··· EXCERPT PROVIDED
Cullen is a clinical nurse educator in the Rosen Neonatal Intensive Care
Unit (NICU) at Eastern Maine Medical Center (EMMC) in Bangor. For the
past four years, she has assisted with infant stabilization education to
neonatal staff, as well as to healthcare providers in central, eastern
and northern Maine.
EMMC's neonatal outreach education programs teach skills such as
neonatal stabilization and resuscitation techniques, as well as
recognition and management of neonatal narcotic abstinence syndrome
(NAS), a condition of infants born to mothers with substance abuse
issues. Adequate stabilization of infants prior to transport by
ambulance from a community hospital to one of Maine's two tertiary
centers is essential for optimal infant health outcomes.
"Maine has the lowest infant mortality rate of all of the states for
2005," says Cullen. "I have to believe that education, communication and
standardization of practices have much to do with that statistic."
Cullen, who comes from a family of nurses, started her career in
critical care in 1973 at Maine Medical Center in Portland. At EMMC, she
worked for several years as a resource nurse and as a member of the
Clason Intensive Care Unit staff before joining the NICU. In 2002, she
became a clinical nurse educator. Three years earlier, she had returned
to college to obtain her bachelor's and master's degrees.
······
··· PROVIDED MATERIAL
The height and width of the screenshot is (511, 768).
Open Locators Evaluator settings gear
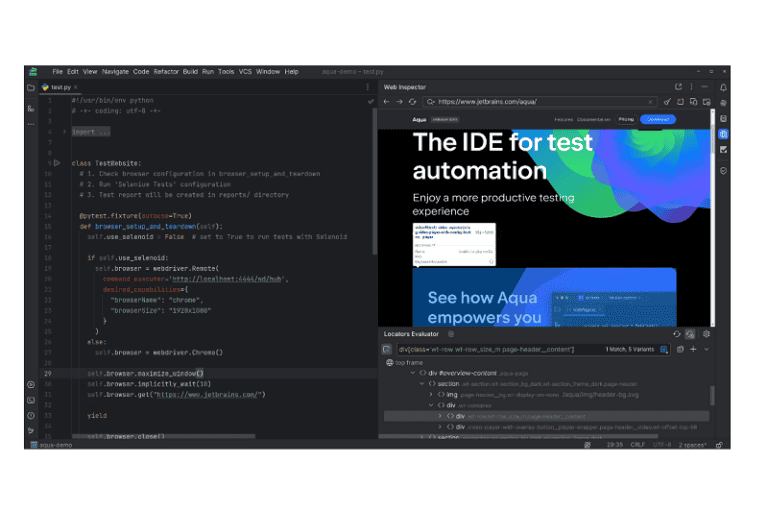[706, 334]
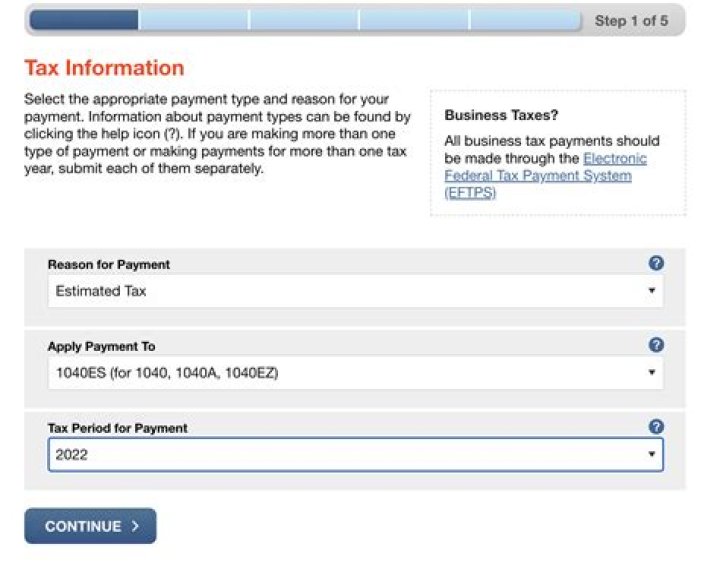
······
◆ EXERCISE SET
A – Could you return, word for word, the part of the passage on nurse educator Cullen that opens with the words containing "Cullen is a" and closes with "infant health outcomes."?
B – Can you carry the passage on nurse educator Cullen further, picking up right after its final sentence?

◆ RESULTS FOR EACH TASK
A –
Cullen is a clinical nurse educator in the Rosen Neonatal Intensive Care
Unit (NICU) at Eastern Maine Medical Center (EMMC) in Bangor. For the
past four years, she has assisted with infant stabilization education to
neonatal staff, as well as to healthcare providers in central, eastern
and northern Maine.
EMMC's neonatal outreach education programs teach skills such as
neonatal stabilization and resuscitation techniques, as well as
recognition and management of neonatal narcotic abstinence syndrome
(NAS), a condition of infants born to mothers with substance abuse
issues. Adequate stabilization of infants prior to transport by
ambulance from a community hospital to one of Maine's two tertiary
centers is essential for optimal infant health outcomes.

B –
"In medicine and nursing, information changes so quickly," says Cullen,
who was a registered nurse with 26 years of professional experience when
she enrolled. "I came back to school because I felt that I was falling
behind in technology skills. Both UMaine and EMMC have given me the
tools to develop my skills and expertise."
Cullen, in collaboration with Paula Corsaro, database specialist in
EMMC's Healthcare Research Department, has developed a neonatal
transport and triage database to be used as a quality assurance and
research tool. Education concerning vital neonatal indicators can be
tracked and the confidential records can assist researchers.
In addition, as part of her master's research, Cullen responded to the
influx of substance-exposed infants in the region by helping to create
an educational program to assist healthcare providers in the
identification, stabilization and treatment of NAS infants. Her
educational outreach efforts also extend to the parents of these infants
who need heightened awareness and the skills to care for these often
challenging newborns.
"The bottom line is the health of the baby," Cullen says, "The sooner a
sick baby is stabilized, the better he or she will do in the long run.
The goal is to decrease the length of stay, morbidity and mortality
through better techniques and modalities of stabilization and
transport."
Research on issues relating to nursing has implications for patient
care, Cullen says. That's why, now that she completed her master's
degree in December, she expects, at some point, to start work on a Ph.D.